Despite the increase in collagen synthesis, no difference was observed in the cardiomyocyte cross-sectional areas or in the LVW/FBW ratio following RT isolated or combined with GH, demonstrating that no cardiac hypertrophy occurred. Our cardiomyocyte cross-sectional area values (CT group: mean of 343.64µ[2]) are in accordance with those of another study also using male Wistar rats of similar weights (control group: 305.6 - 333µ[2]).[15]

Those results are not in accordance with the results of other studies involving different overload stimuli.[21-26] Moreira et al.[21] have not found changes in the LWE/FBW ratio of rats submitted to chronic pressure overload in an aortic stenosis model after a short period of treatment with GH (1 mg/kg for 14 days). Those authors have only shown myocardial fibrosis attenuation as a cardioprotective effect, indicating a specific effect of that hormone. In addition, Sugizaki et al.[22] have not evidenced differences in the LVW/FBW ratio in rats swimming with weight overload (5% of body weight). The animals were submitted to five swimming sessions per week, for 12 consecutive weeks. However, Baraúna et al.[23] have reported an increase in the diameter of cardiomyocytes of rats submitted to an RT protocol consisting in upper body extension (with maximum lifted weight with the exercise apparatus), 4 sets of 12 repetitions, using 65% to 75% of one repetition maximum, for 4 or 12 weeks.

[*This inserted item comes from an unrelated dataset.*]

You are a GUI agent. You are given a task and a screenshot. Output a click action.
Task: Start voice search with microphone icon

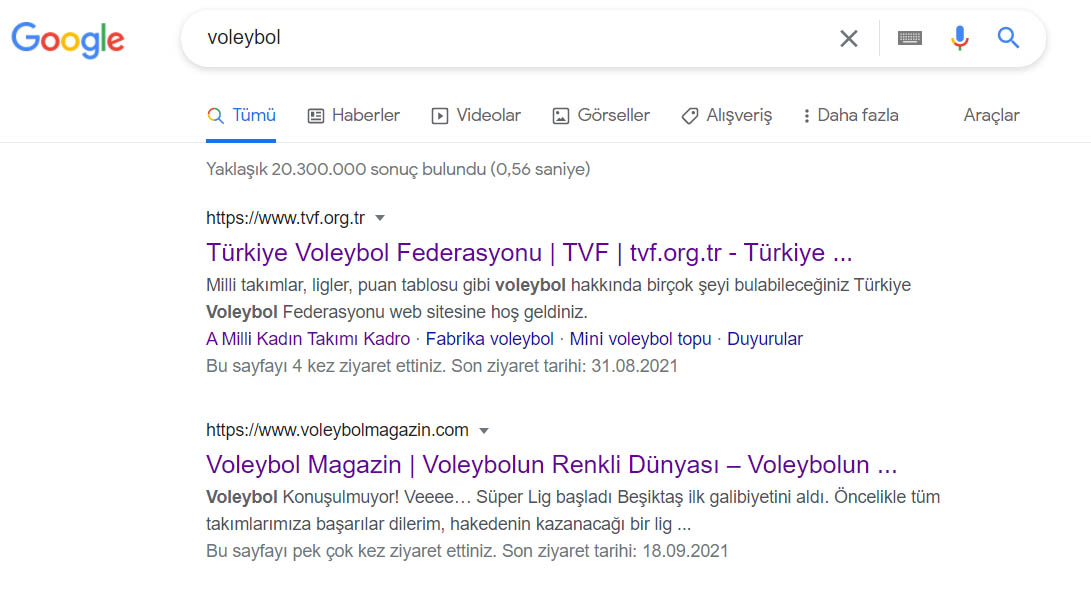959,39
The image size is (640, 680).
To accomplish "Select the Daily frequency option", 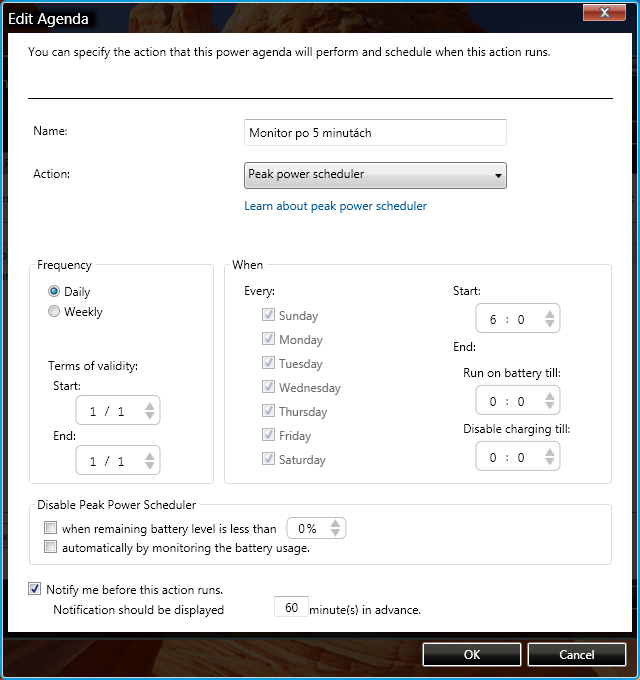I will click(x=54, y=292).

That type of training induced concentric cardiac hypertrophy with neither ventricular dysfunction nor cavity reduction. The reasons for the conflicting results are not clear, but can be due to the training protocol (period, intensity, volume) and GH doses used.[23,26]

The exact cellular and molecular mechanisms of the reported effects of GH and RT on the heart have not been completely elucidated.[23,24,26] In this study, no change in the genes related to cardiac Ca2+ transport was observed. The cardiomyocytes express receptors for the secretion of GH and IGF-1, and such receptors are influenced by hemodynamic changes. Both hormones are believed to have stimulating effects on myocardial contractility.[26] In addition, those hormones and GH-releasing peptides, such as ghrelin, have beneficial cardiac effects.[26-28] Ma et al.[7] have reported that the activation of the GHS-R1a ghrelin receptor produced an inotropic effect on ischemic cardiomyocytes resulting from ischemia/reperfusion injury, because they might protect or recover Ca2+ transport proteins, such as SERCA2a and PLB. In this study, we expected that the effect on cardiac remodeling could be mediated by the elevation in the expression of those genes, resulting from GH administration, because that hormone boosts the cell protein synthesis and mRNA formation. However, that did not occur.

Two possible physiological explanations for that fact could be the lower sensitivity of the cardiovascular tissue to the direct effect of GH,[24] and the negative feedback of GH and IGF due to their exogenous administration, which could have interfered in the regulation of GH synthesis and secretion.[27-29] In addition, the lack of GH effects on RT and the genes of Ca2+ transport can be due to the training protocol. Previous studies have already reported the change in gene expression of cardiac Ca2+ after a training program of 8 weeks.[29-32] Although RT increases the intracellular Ca2+ concentration, increasing cardiomyocyte contractility and overexpression of SERCA2a, and, consequently, of its regulator PLB,[30,31] our results showed no change in the variables assessed in the time period assessed.

Conclusions

The RT caused cardiac interstitial collagen remodeling without changes in cardiomyocyte cross-sectional areas. That, however, did not occur when the RT was associated with GH administration. The results indicate that GH can attenuate the effects of RT on cardiac remodeling by counterbalancing the increase in collagen synthesis, without affecting the expression of the genes that regulate cardiac Ca2+ transport.